Confiram aqui o primeiro capítulo de "A probabilidade estatística do amor à primeira vista": http://bit.ly/ProbabilidadePrimeiroCap

Tanta coisa podia ter sido diferente.
Imagine se ela não tivesse esquecido o livro. Não teria
que voltar correndo para casa enquanto a mãe esperava no
carro, com o motor soltando fumaça no ar quente da tarde.
Ou mesmo antes: imagine se ela não tivesse experimentado
o vestido. Não teria percebido que as alças estavam muito
compridas, e sua mãe não precisaria pegar o antigo kit de
costura, nem transformar a mesa da cozinha numa mesa
cirúrgica para tentar salvar o pobre pedaço de seda lilás no
último minuto.
Ou mais tarde: se ela não tivesse cortado o dedo com o
papel na hora de imprimir a passagem, se não tivesse perdido
o carregador do celular, se não tivesse enfrentado o trânsito
até o aeroporto. Se não tivessem errado o caminho e se ela
não tivesse demorado a achar o dinheiro do pedágio — as
moedas caíram embaixo do assento e os passageiros nos
carros atrás delas buzinaram sem perdão.
Se a rodinha da mala não tivesse emperrado.
Se ela tivesse corrido mais rápido até o portão de embarque.
Talvez os atrasos no decorrer do dia sejam apenas detalhes, mas, se não fosse por eles,
teria sido por causa de alguma outra coisa: as condições do tempo no Atlântico,
a chuva em Londres, as nuvens pesadas que ficaram muito
tempo no ar, antes de se dissiparem. Hadley não acredita em
coisas como acaso ou destino, mas também jamais acreditou
na pontualidade das companhias aéreas.
Quando é que um avião consegue sair na hora?
Ela nunca havia perdido um voo na vida. Nem uma vez.
No entanto, quando chegou ao portão naquela noite,
encontrou os atendentes fechando a entrada e desligando os
computadores. O relógio marcava 18h48, e lá fora o avião
parecia uma fortaleza de metal. Ficou claro na expressão
dos funcionários que ninguém mais entraria naquela coisa.

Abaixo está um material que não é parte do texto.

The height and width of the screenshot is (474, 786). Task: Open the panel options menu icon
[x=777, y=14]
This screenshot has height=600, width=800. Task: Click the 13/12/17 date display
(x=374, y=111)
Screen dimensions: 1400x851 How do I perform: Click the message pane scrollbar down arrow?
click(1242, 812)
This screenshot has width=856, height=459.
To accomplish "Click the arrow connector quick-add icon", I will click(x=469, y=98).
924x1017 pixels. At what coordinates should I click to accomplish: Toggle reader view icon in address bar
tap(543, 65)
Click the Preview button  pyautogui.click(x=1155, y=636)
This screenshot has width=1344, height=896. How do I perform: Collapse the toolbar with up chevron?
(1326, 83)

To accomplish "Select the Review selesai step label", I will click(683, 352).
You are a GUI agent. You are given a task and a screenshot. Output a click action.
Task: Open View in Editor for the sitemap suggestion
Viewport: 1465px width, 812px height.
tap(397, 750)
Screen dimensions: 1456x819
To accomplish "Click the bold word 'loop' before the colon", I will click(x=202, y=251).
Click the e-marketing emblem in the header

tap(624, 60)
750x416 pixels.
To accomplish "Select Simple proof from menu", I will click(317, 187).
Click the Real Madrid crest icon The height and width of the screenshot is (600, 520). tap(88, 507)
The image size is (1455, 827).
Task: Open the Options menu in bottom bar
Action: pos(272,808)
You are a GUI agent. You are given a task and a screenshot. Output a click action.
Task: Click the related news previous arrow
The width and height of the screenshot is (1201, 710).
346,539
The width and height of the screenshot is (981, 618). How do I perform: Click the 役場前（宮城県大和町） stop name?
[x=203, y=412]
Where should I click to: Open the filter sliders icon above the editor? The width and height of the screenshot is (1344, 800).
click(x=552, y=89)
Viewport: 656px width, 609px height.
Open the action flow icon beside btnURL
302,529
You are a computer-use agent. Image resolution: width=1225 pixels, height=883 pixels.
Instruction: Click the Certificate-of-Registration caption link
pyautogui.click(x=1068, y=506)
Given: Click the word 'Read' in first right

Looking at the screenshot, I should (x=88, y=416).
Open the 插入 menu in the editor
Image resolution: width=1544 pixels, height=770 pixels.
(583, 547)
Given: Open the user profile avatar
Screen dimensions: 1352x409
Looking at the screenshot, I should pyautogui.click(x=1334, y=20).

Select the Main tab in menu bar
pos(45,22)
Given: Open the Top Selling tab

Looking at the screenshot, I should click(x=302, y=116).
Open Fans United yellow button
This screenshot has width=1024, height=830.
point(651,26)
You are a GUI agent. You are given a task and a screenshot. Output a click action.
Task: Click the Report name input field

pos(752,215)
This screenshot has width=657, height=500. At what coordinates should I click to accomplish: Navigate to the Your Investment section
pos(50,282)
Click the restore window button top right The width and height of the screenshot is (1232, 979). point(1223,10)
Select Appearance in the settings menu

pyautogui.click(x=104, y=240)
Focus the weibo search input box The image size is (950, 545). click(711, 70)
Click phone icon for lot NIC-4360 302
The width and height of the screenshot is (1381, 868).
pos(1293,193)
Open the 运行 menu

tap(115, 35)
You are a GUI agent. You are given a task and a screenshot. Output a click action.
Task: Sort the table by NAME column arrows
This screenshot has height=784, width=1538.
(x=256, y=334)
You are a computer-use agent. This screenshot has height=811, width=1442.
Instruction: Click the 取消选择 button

Ela estava quatro minutos atrasada, o que não parece ser
muito. É o tempo de um comercial, de um intervalo entre
aulas, de descongelar um prato no micro-ondas. Quatro
minutos não é nada. Todo santo dia, em qualquer aeroporto,
há pessoas que estão atrasadas para o seu voo. Chegam respirando de forma ofegante e se jogam no assento, aliviadas por estarem ali.
Mas não Hadley Sullivan, que, de pé diante da janela,
deixa a mala cair no chão e observa o avião se distanciar
da rampa semelhante a um acordeão, com as asas girando
enquanto a parte da frente se direciona para a pista de decolagem sem ela.
No outro lado do oceano, seu pai brinda uma última vez,
e a equipe do hotel — todos de luvas brancas — cuida dos
talheres de prata para a cerimônia da noite seguinte. Atrás
dela, o garoto com a passagem para o assento 18C no voo
seguinte para Londres come rosquinha, sem notar os pedacinhos na camisa azul.
Hadley fecha os olhos só por um momento. Ao abri-los
novamente, o avião não está mais lá.
Quem diria que quatro minutos poderiam mudar tudo?